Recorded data

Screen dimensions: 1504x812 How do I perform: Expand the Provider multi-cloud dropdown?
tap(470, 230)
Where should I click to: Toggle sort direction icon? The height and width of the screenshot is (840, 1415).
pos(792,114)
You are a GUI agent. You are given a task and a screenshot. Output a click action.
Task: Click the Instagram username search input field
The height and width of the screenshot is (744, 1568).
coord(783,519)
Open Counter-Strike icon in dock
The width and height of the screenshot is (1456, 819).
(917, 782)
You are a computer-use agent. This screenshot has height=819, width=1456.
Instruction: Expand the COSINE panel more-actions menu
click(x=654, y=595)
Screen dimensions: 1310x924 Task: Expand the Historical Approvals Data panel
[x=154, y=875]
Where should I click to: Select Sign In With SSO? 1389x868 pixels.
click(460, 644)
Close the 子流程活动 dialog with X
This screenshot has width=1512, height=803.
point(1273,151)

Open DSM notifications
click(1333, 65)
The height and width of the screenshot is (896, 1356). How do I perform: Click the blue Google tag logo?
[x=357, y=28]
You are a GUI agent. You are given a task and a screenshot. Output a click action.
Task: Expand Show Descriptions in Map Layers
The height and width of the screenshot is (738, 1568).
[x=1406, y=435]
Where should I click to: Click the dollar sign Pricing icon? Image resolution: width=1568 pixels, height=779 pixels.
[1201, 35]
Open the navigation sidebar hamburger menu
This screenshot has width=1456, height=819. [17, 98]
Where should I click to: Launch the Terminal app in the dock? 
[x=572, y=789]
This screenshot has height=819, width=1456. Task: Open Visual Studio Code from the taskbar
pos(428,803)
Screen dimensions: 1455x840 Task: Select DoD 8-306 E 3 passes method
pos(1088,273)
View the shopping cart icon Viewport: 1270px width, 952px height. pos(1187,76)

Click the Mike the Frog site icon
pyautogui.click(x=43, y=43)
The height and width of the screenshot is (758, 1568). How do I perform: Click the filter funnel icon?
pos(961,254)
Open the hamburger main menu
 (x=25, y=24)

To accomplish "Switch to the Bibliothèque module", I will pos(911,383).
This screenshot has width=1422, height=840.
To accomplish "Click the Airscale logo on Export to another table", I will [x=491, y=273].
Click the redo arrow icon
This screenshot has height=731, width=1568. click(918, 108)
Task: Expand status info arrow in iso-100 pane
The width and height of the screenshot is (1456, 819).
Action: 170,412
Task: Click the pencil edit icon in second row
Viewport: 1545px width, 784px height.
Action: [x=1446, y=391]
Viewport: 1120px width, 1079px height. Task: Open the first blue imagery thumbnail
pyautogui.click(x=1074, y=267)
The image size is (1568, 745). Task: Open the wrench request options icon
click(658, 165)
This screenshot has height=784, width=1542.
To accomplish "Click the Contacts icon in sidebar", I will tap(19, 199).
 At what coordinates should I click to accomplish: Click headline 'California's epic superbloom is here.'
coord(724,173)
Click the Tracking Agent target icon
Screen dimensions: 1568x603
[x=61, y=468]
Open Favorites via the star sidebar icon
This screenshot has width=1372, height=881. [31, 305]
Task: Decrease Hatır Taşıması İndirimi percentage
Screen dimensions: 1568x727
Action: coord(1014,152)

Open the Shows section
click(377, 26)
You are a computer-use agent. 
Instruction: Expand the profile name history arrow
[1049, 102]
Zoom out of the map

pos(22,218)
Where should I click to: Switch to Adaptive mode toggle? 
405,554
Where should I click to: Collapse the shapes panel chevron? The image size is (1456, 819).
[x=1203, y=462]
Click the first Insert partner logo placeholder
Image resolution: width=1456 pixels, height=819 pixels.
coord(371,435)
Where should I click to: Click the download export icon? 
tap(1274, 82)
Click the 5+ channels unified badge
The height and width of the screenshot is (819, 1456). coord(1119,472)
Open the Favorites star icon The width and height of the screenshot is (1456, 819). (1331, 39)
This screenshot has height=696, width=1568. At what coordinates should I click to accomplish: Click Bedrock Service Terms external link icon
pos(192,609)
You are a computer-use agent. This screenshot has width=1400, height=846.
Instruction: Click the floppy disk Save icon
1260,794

**Problem details**: What is the number of lines in the records that contain "computer"? State that number alone.

**Exercise response**: 3